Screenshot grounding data
==*==

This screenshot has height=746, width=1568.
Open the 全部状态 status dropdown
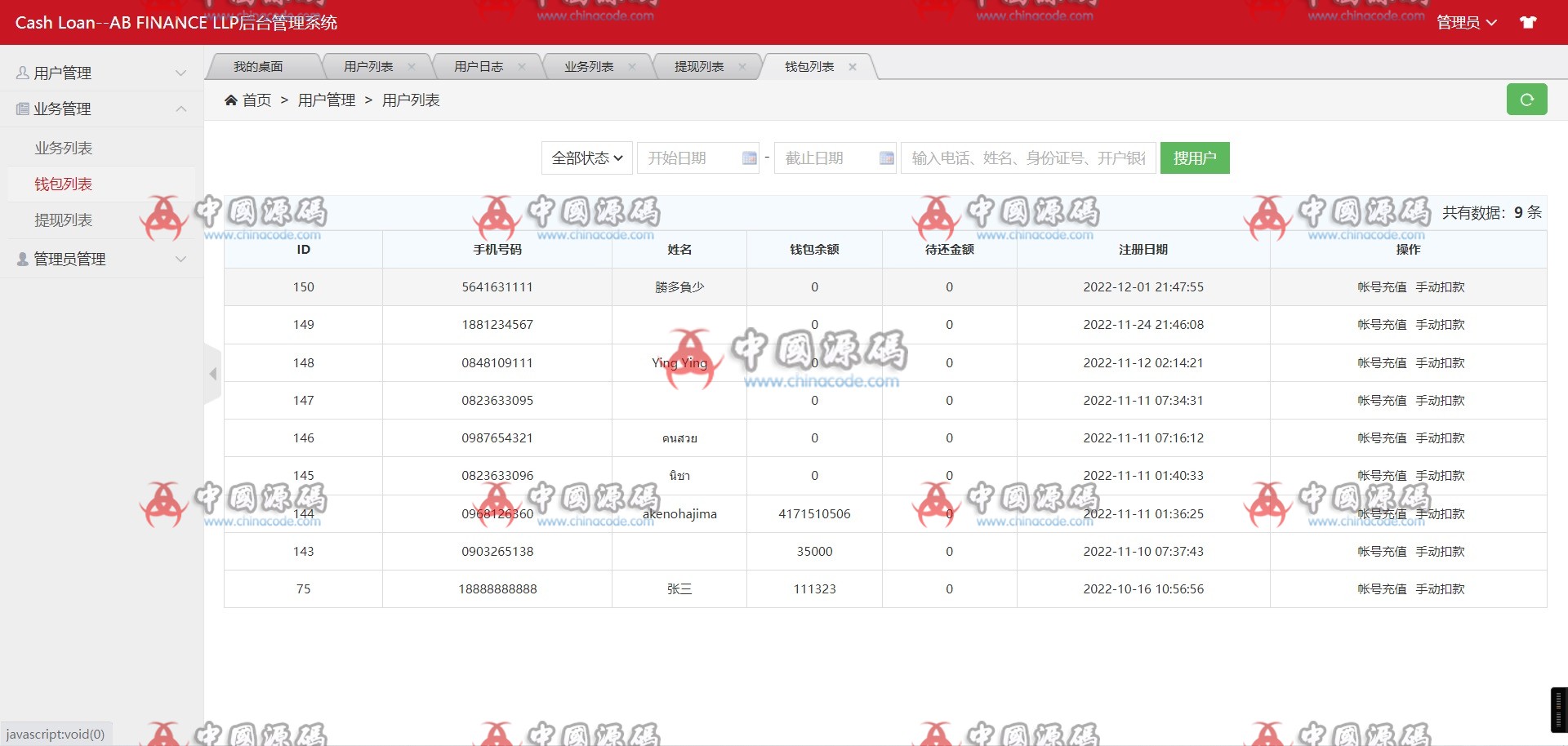pyautogui.click(x=586, y=158)
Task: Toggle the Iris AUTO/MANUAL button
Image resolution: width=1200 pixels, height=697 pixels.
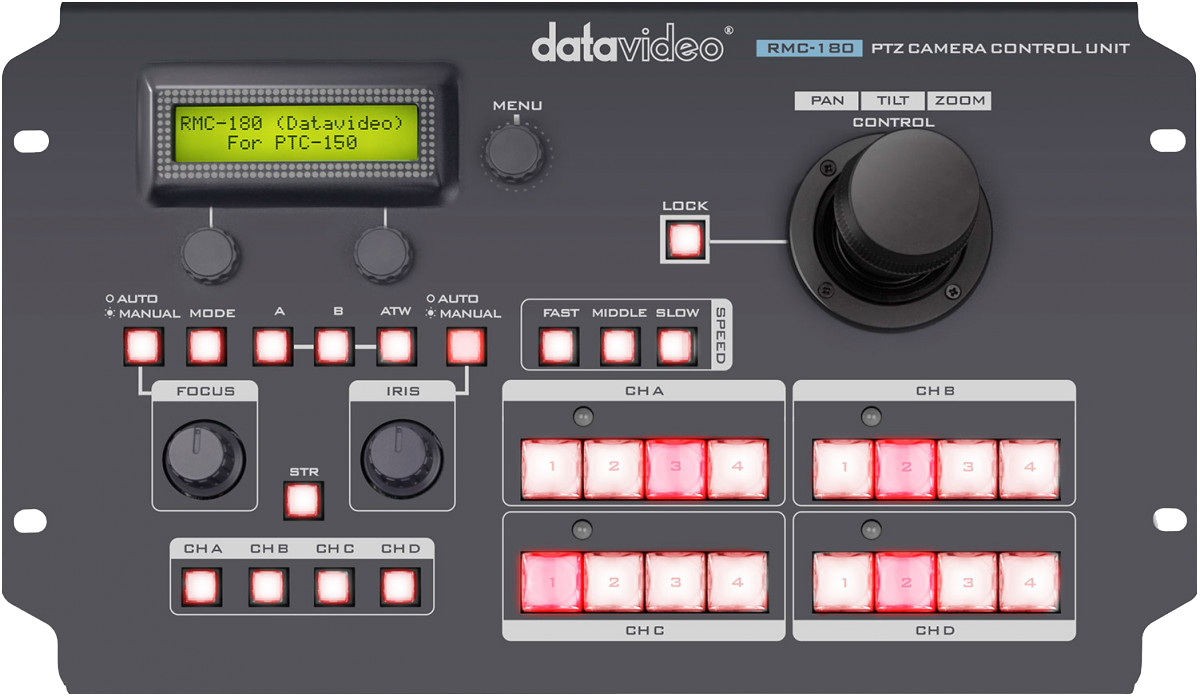Action: (465, 346)
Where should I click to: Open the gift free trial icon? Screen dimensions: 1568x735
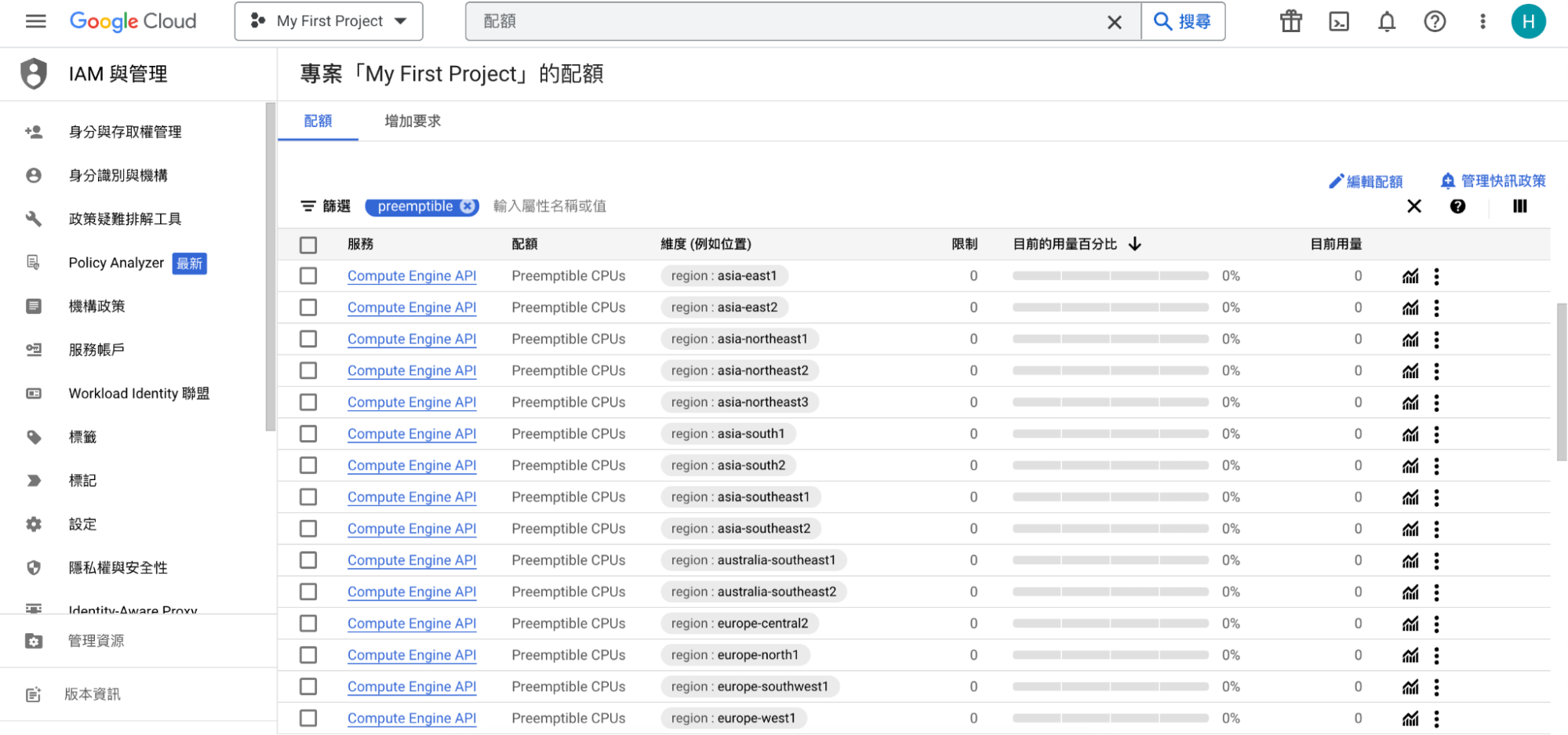pos(1291,22)
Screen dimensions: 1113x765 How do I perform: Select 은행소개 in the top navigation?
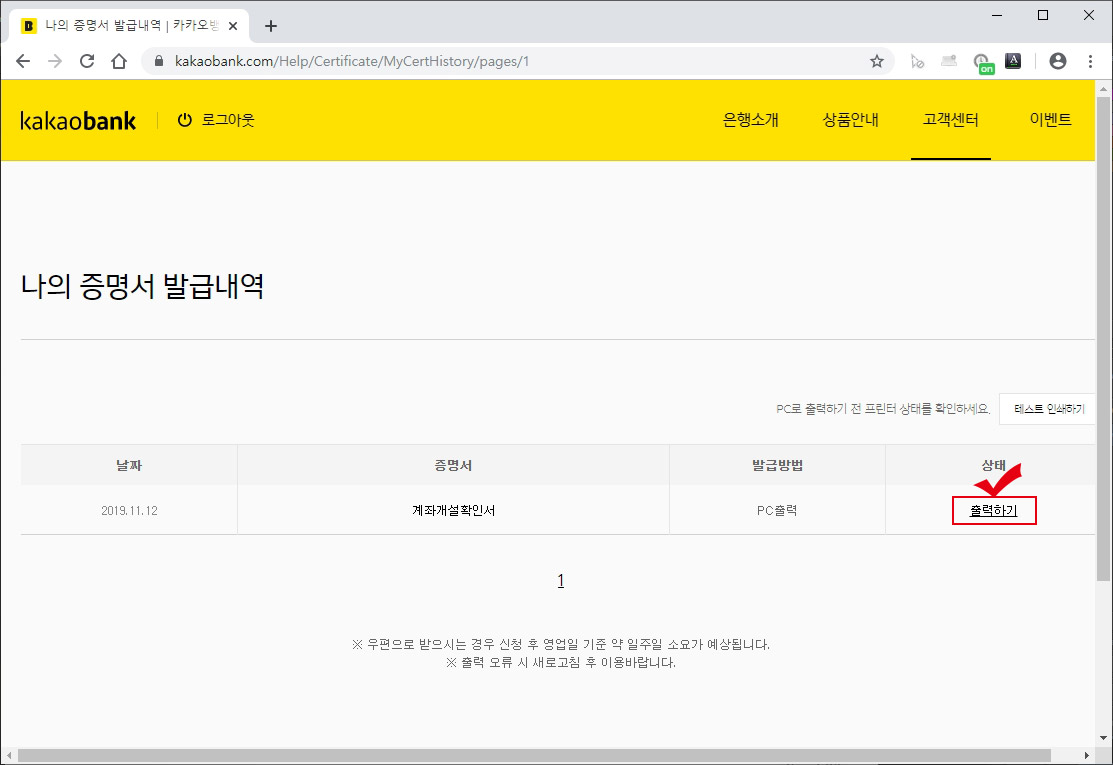click(x=751, y=118)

==*==

ABOUT THIS EXERCISE = Only the lines from the one containing "Open the 全部状态 status dropdown" through the last line of the entries above should be copied, exactly as they are and without the pictures.

REPLY =
Open the 全部状态 status dropdown
pyautogui.click(x=586, y=158)
Task: Toggle the Iris AUTO/MANUAL button
Image resolution: width=1200 pixels, height=697 pixels.
Action: (465, 346)
Where should I click to: Open the gift free trial icon? Screen dimensions: 1568x735
pos(1291,22)
Screen dimensions: 1113x765 How do I perform: Select 은행소개 in the top navigation?
click(x=751, y=118)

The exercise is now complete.